▶ The task:
Where does the string "will" appear? Copy every line of the entries below that holds it.

Saved entries

↓↓↓

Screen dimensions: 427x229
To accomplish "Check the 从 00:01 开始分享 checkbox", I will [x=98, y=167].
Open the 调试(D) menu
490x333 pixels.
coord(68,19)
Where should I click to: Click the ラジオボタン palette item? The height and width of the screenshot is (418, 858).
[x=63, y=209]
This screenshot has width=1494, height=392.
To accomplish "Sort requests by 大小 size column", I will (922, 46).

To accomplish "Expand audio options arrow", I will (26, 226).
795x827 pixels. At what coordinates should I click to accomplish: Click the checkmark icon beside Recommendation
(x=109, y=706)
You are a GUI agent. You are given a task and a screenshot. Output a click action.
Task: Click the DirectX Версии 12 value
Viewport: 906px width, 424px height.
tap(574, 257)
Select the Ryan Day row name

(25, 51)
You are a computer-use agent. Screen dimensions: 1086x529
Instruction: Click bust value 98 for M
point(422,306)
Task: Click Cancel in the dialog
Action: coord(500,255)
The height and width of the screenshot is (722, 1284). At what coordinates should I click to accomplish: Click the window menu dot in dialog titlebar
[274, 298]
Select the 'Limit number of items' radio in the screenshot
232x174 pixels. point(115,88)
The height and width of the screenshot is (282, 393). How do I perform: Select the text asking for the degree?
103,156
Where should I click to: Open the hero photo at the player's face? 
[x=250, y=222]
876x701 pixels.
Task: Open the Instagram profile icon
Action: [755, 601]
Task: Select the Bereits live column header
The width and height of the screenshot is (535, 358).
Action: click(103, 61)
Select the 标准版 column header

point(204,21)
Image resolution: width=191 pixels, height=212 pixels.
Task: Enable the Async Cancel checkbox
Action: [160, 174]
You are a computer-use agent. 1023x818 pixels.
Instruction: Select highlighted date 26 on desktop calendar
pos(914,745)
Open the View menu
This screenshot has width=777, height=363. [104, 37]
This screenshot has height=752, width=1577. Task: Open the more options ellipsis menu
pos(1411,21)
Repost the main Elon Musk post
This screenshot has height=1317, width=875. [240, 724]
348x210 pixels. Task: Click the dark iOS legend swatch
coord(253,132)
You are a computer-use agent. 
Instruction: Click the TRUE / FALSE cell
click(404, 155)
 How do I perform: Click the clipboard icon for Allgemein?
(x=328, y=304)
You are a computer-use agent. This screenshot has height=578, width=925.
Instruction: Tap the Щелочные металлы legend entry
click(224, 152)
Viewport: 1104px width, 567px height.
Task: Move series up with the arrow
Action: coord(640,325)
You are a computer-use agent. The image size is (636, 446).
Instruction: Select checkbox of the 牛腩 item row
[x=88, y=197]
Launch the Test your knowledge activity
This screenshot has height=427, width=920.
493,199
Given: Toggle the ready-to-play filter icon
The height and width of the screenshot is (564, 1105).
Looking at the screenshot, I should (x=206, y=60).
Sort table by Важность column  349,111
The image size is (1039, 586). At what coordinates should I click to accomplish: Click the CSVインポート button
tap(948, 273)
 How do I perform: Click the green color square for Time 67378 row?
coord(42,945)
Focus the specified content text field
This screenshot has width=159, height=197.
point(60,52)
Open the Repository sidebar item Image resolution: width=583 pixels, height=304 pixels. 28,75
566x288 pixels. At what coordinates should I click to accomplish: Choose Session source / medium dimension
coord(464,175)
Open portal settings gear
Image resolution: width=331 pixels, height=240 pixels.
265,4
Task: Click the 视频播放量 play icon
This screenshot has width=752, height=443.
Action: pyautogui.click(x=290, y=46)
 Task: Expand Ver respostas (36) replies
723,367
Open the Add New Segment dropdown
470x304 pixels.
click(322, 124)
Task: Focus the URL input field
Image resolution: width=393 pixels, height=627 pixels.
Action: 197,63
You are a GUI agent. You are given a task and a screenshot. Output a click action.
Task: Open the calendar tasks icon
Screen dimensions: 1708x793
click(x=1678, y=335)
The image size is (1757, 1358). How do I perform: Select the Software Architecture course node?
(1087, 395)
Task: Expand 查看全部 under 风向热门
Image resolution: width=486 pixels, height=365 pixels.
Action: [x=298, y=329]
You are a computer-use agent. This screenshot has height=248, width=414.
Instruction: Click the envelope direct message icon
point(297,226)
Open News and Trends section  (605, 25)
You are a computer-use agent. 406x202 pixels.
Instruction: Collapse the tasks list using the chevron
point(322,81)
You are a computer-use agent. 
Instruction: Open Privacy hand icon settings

↑↑↑

▶ Answer space:
To accomplish "Check the 从 00:01 开始分享 checkbox", I will [x=98, y=167].
To accomplish "Sort requests by 大小 size column", I will (922, 46).
To accomplish "Expand audio options arrow", I will (26, 226).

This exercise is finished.